E’ opportuno, a questo punto, confutare un argomento controfattuale propagandato dell’ideologia dominante, e cioè che la Francia sia sempre stata etnicamente mista a causa delle varie ondate migratorie che la riguardarono nel corso dei secoli. Ovviamente, l’attuale immigrazione e meticciato saranno benefici perché creeranno diversità. Qui però si fa confusione tra diversità e caos, tra eterogeneità con vicinanza e mescolamento di massa casuale tra differenti tipi biologici e culture.

Ora, occorre notare quattro fattori:

  1. Anticamente, sia le ondate migratorie e di invasione germanica nella Gallia e la colonizzazione romana coinvolsero popolazioni assai simili; le incursioni musulmane e l’occupazione in Provenza e Linguadoca nell’ottavo secolo D.C. riguardarono numeri limitati di invasori, gran parte dei quali fu respinto;
  2. Il grosso dell’immigrazione in Francia nel diciannovesimo secolo proveniva dall’Europa (Italia, Belgio, la penisola iberica, l’Europa centrale e dell’Est, i Balcani), ovvero era rappresentata da popolazioni che appartenevano culturalmente, etnicamente e biologicamente allo stesso ceppo “Albo-Europeo”, come lo definisce Senghor.

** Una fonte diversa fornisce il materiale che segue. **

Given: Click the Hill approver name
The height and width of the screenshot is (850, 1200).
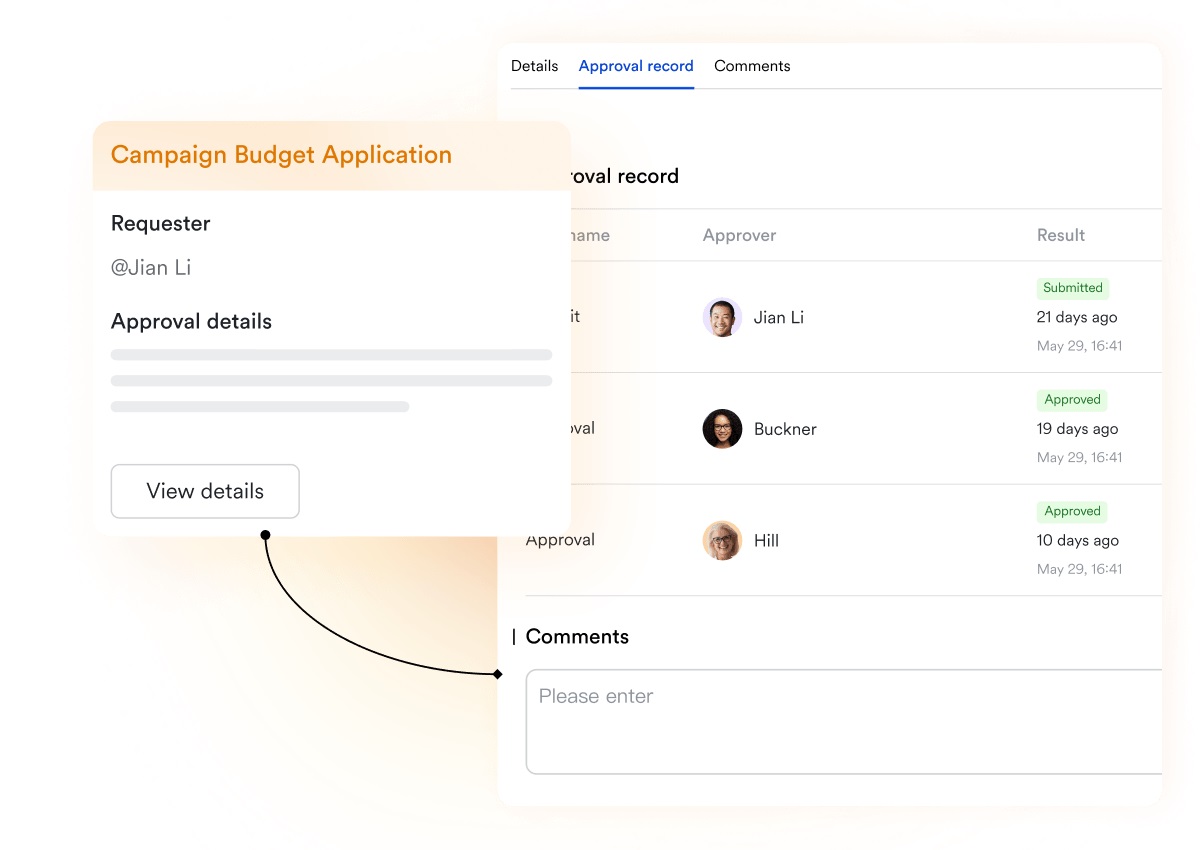Looking at the screenshot, I should click(x=766, y=541).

Senza contare che si trattava di gruppi numericamente piccoli che era possibile assimilare:
  3. L’attuale migrazione e il meticciato che ne deriva sono di un’entità mai vista prima nella storia e coinvolge popolazioni extra-europee, il che cambia tutto;
  4. Il melting-pot etnico è benefico solo se coinvolge gruppi etnici appartenenti alla stressa grande famiglia antropologica.

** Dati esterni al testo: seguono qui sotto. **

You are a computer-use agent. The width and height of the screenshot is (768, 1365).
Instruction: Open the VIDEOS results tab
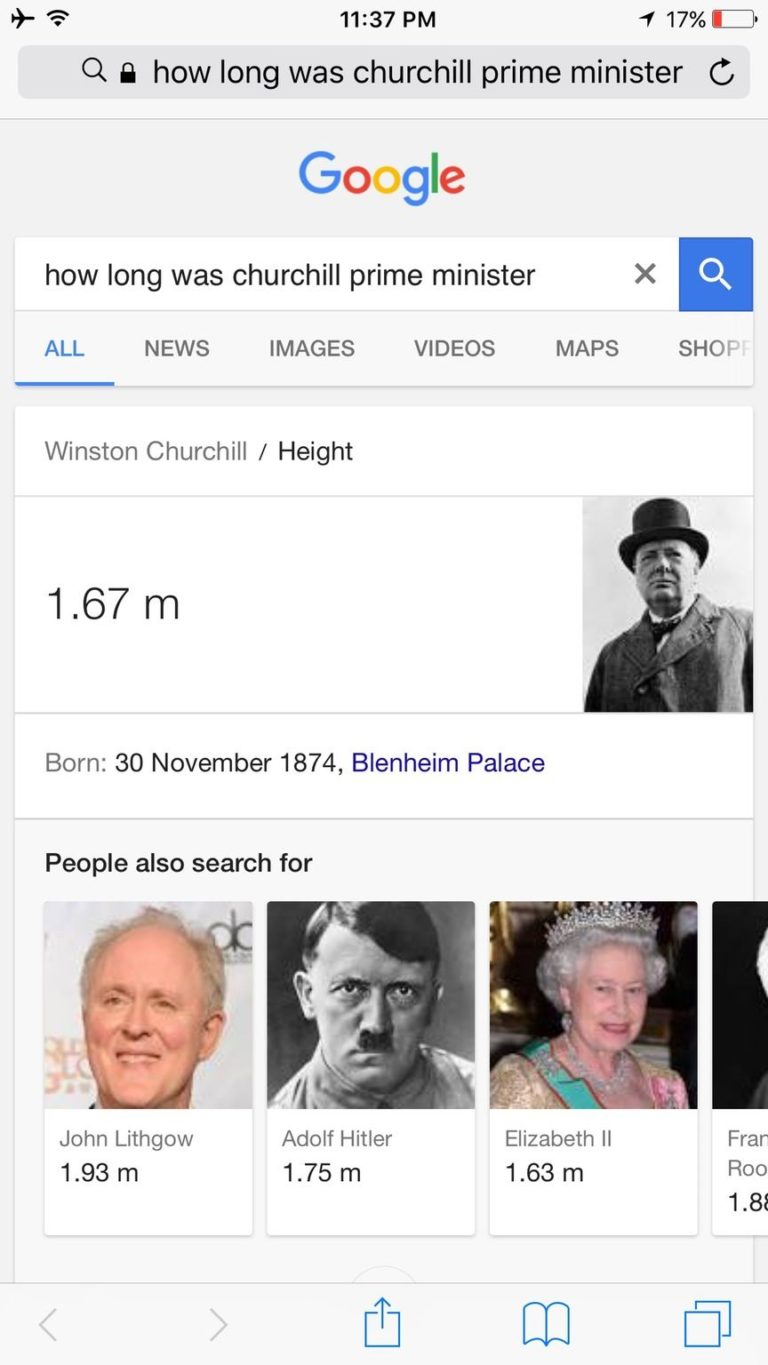coord(454,348)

In altre parole, con questo tipo di mescolanza, la popolazione che ne sarà il risultato non sarà più in nessun modo un popolo ma una massa eterogenea ingovernabile inadatta a qualunque forma di sviluppo civile e suscettibile alla violenza endemica e ad ogni sorta di patologie psicologiche. E’ una catastrofe che ci attende e che il Giappone, l’India e la Cina sono stati perfettamente in grado di evitare.

Abbiamo l’esempio degli Stati Uniti, che sarebbero in teoria un melting pot, il che è falso, in quanto il melting pot ha riguardato solo gli immigrati di origine europea, la cui sinergia fu l’origine della forza di quella nazione. Il contributo di neri, asiatici e latinoamericani non fu decisivo. Inoltre, l’avanzamento della società multirazziale negli Stati Uniti si sta dimostrando, più di ogni altra cosa, un handicap per il paese guida del mondo, come descritto da Jared Taylor.

 

Guillaume Faye

(Tratto da “Sex and Deviance” (Sesso e devianza), Arktos, 2014.)

Fonte: http://ilblogdilameduck.blogspot.it

Traduzione: Barbara Tampieri

Articolo originale: “Guillaume Faye: The Race-Mixing Imperative”.)